ACTIVITY => Please write out every record below exactly as it stands.

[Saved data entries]
★ ★ ★

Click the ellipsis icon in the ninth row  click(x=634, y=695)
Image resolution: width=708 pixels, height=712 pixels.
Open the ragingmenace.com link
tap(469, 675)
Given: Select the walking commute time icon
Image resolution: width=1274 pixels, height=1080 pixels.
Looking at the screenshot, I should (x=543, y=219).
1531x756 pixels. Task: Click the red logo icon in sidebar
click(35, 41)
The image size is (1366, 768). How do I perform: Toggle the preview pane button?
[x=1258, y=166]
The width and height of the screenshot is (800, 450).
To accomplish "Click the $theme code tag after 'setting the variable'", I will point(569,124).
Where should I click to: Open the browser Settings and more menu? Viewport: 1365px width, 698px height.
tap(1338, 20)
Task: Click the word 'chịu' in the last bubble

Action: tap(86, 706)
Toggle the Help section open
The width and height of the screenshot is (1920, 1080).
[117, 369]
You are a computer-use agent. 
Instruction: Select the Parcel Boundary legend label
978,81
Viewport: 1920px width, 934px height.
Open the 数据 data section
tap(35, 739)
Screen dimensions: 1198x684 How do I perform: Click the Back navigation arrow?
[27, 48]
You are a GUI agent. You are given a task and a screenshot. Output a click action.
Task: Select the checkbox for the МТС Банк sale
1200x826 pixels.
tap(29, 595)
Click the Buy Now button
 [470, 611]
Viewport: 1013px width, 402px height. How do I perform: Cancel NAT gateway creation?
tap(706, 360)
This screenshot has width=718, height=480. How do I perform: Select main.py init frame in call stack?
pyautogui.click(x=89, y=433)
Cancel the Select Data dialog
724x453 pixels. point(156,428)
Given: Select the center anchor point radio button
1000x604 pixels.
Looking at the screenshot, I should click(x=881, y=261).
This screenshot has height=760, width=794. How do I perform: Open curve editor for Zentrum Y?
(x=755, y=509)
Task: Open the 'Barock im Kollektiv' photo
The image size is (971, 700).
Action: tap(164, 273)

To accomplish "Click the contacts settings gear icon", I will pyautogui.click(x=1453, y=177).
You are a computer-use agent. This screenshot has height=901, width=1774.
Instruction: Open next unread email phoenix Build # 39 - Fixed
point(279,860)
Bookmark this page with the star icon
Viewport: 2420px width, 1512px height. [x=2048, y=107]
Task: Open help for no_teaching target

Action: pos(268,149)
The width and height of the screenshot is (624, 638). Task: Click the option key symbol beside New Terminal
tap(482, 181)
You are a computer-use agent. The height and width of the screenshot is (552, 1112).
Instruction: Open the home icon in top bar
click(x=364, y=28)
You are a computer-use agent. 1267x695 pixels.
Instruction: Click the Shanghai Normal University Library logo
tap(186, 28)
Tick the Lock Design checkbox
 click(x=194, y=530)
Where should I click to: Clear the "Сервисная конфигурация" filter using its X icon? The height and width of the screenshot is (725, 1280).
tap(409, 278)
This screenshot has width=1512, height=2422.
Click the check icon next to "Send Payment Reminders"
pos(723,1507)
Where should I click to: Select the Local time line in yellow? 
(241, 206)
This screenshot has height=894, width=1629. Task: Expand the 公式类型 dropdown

★ ★ ★

YOUR SOLUTION =>
Click the ellipsis icon in the ninth row  click(x=634, y=695)
Image resolution: width=708 pixels, height=712 pixels.
Open the ragingmenace.com link
tap(469, 675)
Given: Select the walking commute time icon
Image resolution: width=1274 pixels, height=1080 pixels.
Looking at the screenshot, I should (x=543, y=219).
1531x756 pixels. Task: Click the red logo icon in sidebar
click(35, 41)
The image size is (1366, 768). How do I perform: Toggle the preview pane button?
[x=1258, y=166]
The width and height of the screenshot is (800, 450).
To accomplish "Click the $theme code tag after 'setting the variable'", I will point(569,124).
Where should I click to: Open the browser Settings and more menu? Viewport: 1365px width, 698px height.
tap(1338, 20)
Task: Click the word 'chịu' in the last bubble

Action: tap(86, 706)
Toggle the Help section open
The width and height of the screenshot is (1920, 1080).
[117, 369]
You are a computer-use agent. 
Instruction: Select the Parcel Boundary legend label
978,81
Viewport: 1920px width, 934px height.
Open the 数据 data section
tap(35, 739)
Screen dimensions: 1198x684 How do I perform: Click the Back navigation arrow?
[27, 48]
You are a GUI agent. You are given a task and a screenshot. Output a click action.
Task: Select the checkbox for the МТС Банк sale
1200x826 pixels.
tap(29, 595)
Click the Buy Now button
 [470, 611]
Viewport: 1013px width, 402px height. How do I perform: Cancel NAT gateway creation?
tap(706, 360)
This screenshot has width=718, height=480. How do I perform: Select main.py init frame in call stack?
pyautogui.click(x=89, y=433)
Cancel the Select Data dialog
724x453 pixels. point(156,428)
Given: Select the center anchor point radio button
1000x604 pixels.
Looking at the screenshot, I should click(x=881, y=261).
This screenshot has height=760, width=794. How do I perform: Open curve editor for Zentrum Y?
(x=755, y=509)
Task: Open the 'Barock im Kollektiv' photo
The image size is (971, 700).
Action: tap(164, 273)

To accomplish "Click the contacts settings gear icon", I will pyautogui.click(x=1453, y=177).
You are a computer-use agent. This screenshot has height=901, width=1774.
Instruction: Open next unread email phoenix Build # 39 - Fixed
point(279,860)
Bookmark this page with the star icon
Viewport: 2420px width, 1512px height. [x=2048, y=107]
Task: Open help for no_teaching target

Action: pos(268,149)
The width and height of the screenshot is (624, 638). Task: Click the option key symbol beside New Terminal
tap(482, 181)
You are a computer-use agent. The height and width of the screenshot is (552, 1112).
Instruction: Open the home icon in top bar
click(x=364, y=28)
You are a computer-use agent. 1267x695 pixels.
Instruction: Click the Shanghai Normal University Library logo
tap(186, 28)
Tick the Lock Design checkbox
 click(x=194, y=530)
Where should I click to: Clear the "Сервисная конфигурация" filter using its X icon? The height and width of the screenshot is (725, 1280).
tap(409, 278)
This screenshot has width=1512, height=2422.
Click the check icon next to "Send Payment Reminders"
pos(723,1507)
Where should I click to: Select the Local time line in yellow? 
(241, 206)
This screenshot has height=894, width=1629. Task: Expand the 公式类型 dropdown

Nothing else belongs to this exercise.